MadSci Network: Cell Biology

Re: how does membrane structure help in the synthesis of ATP in photosynthesis

Date: Fri May 14 15:29:06 1999
Posted By: Michael Maguire, Faculty,Case Western Reserve Univ.
Area of science: Cell Biology
ID: 926695701.Cb

The answer is in two parts:  the first describes some aspects of what we 
know about how membrane proteins interact with lipid membranes generally, 
the second describe questions that would be appropriate to ask, but for 
which we have no current answers.

First, the basic purpose of the membrane (for all proteins) is 3-fold.

 1)  It provides a hydrophobic (water-hating) environment for the parts of 
a protein that are likewise hydrophobic and would not be very soluble in 

  2)  It acts as a capacitor.  That is, because it is a non-aqueous and 
electrically non-conducting layer between two aqueous electrically 
conducting layers, it acts as an insulator.  If charge/energy builds up on 
one side of the membrane, it prevents that energy from dissipating and 
diffusing away into an (infinite) aqueous solution.  This is essentially 
the definition of a capacitor.  It is a system in which energy can be 
stored on one side of a barrier.  Then, proteins within that insulating 
barrier can allow some/all of that energy to flow through the membrane to 
the other side.  BUT, the point is that the proteins control that flow.

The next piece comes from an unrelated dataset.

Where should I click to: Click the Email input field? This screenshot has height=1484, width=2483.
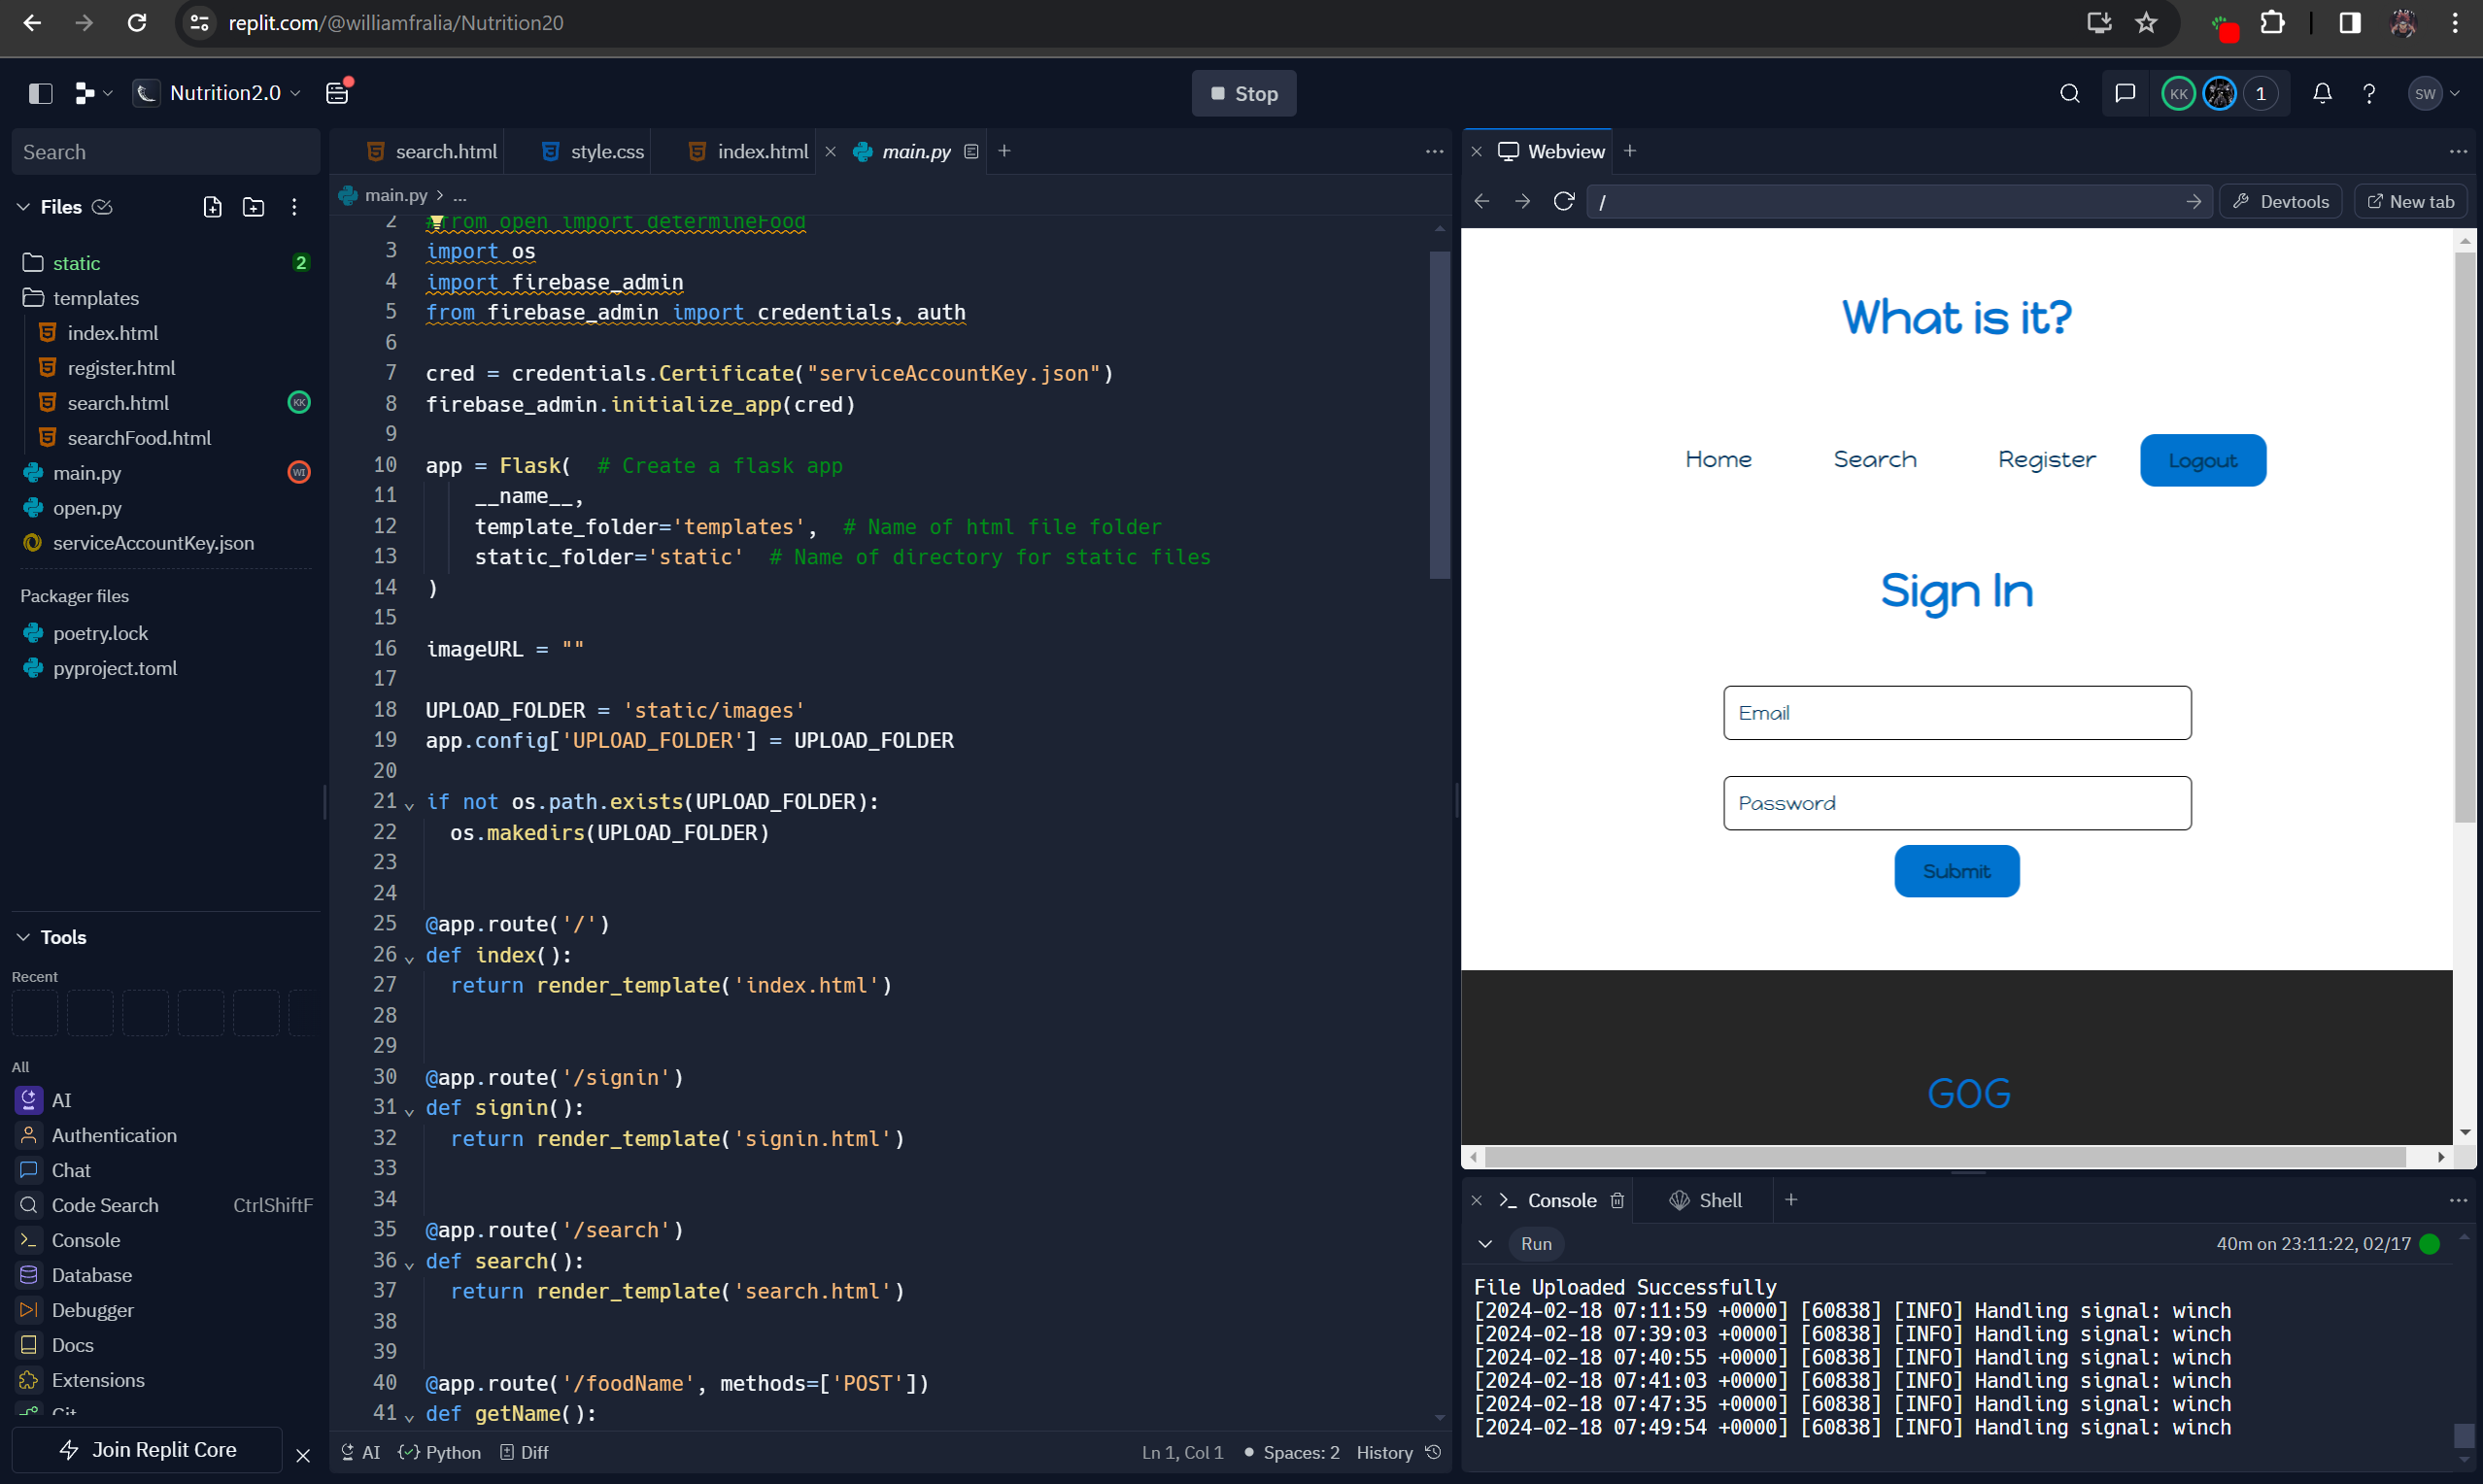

3)  The membrane provides vectorial space.  That is, it divides the 
universe into distinct sections or environments.  It provides sidedness.  
Thus, when proteins go into the membrane they could, in theory, be 
oriented either of two directions, 180 degrees apart.  HOWEVER, the 
machinery of the cell and the properties of the membrane make sure that 
proteins insert into the membrane in one and only one orientation, so that 
ALL molecules of a given protein face the same way.  (If, in the 
laboratory, we simply mix lipid vesicles with protein, the protein can 
insert into the vesicle and can function, but it inserts in both possible 
orientations because the machinery of the cell and the vectorial 
properties of the membrane are absent.)

Now for the other part.  Here's what we know and don't know about 
individual proteins, and specifically what we know and don't know about 
the synthesis of the F1F0-ATPase a.k.a. ATP synthase.  This enzyme makes 
that large, large majority of ATP in most cells and is the SOLE membrane 
enzyme that makes ATP.  It is present in all three kingdoms of life.  In 
the Bacteria and Archaea, it is present in the cell membrane.  In 
eukaryotic cells (yeast and plants to humans), it is present in the inner 
membrane of the mitochondrion or chloroplast (which is the equivalent 
membrane to the bacterial membrane and is logical since mitochondria and 
chloroplast used to be symbiotic bacteria that had invaded and taken up 
residence in another cell).  It is probably the single most important 
enzyme in an organism, certainly in animals.

We know that ATP synthase is vectorially inserted with the F1 part 
(fragment one, soluble in aqueous solutions) on the inside of the 
respective membranes.  The F0 part (fragment 0 (zero) inserted into the 
membrane.  This vectorial insertion is absolutely required.  Outside the 
membrane or mitochondrion, the pH is  acid (more protons) relative to the 
inside (less protons).  This establishes a chemical and potential energy 
gradient across the membrane directed inwardly (i.e., the protons flow out 
to in).  The passage of protons through the membrane from out to in allows 
the use of the energy they contain (and are dissipating by traveling down 
their energy gradient) to be captured by the F1F0-ATPase/ATP synthase.  
That energy is then used by the ATP synthase to attach a phosphate to ADP, 
making ATP.  So the membrane MUST be impermeant to protons (some membranes 
are slightly permeable).  That's the primary property it must have.  There 
are no specific lipids required, only that they can form a bilayer.  Some 
lipids work better than others, but most everything works at least a bit 
as long as it is sealed against proton.

So, that's a long-winded explanation of what we know (not much) and what 
we don't know (a lot).

Probably the ATP synthase interacts with some lipids to help maintain its 
structure, but we have no details of what might be happening.

Almost certainly in some cells the stoichiometry of the F0 part 
(number/ratio of the different proteins making up F0) varies BECAUSE in 
different cell types the lipid content/identity varies somewhat.

Membrane structure/lipid identity will differ depending on what
temperature(s) an organism lives at.

Indeed, in the Kingdom Archaea, these prokaryotes have a very different 
set of membrane lipids, sometimes a very thick, rigid membrane, composed 
of lipids of very different structure from that of Bacteria or 
Eukaryotes.  Yet, they also use F1F0-ATPase is just the same manner, the 
proteins adapting to the different lipids and the lipids adapting to the 

We clearly do not have a sufficient understanding yet of membrane 
structure and how it influences proteins inserted in it.

In some cells, sodium is used instead of proton to make ATP.  This is rare 
and is only used in some (but not all bacteria) that live in an alkaline 
(low proton, e.g., pH 10) environment.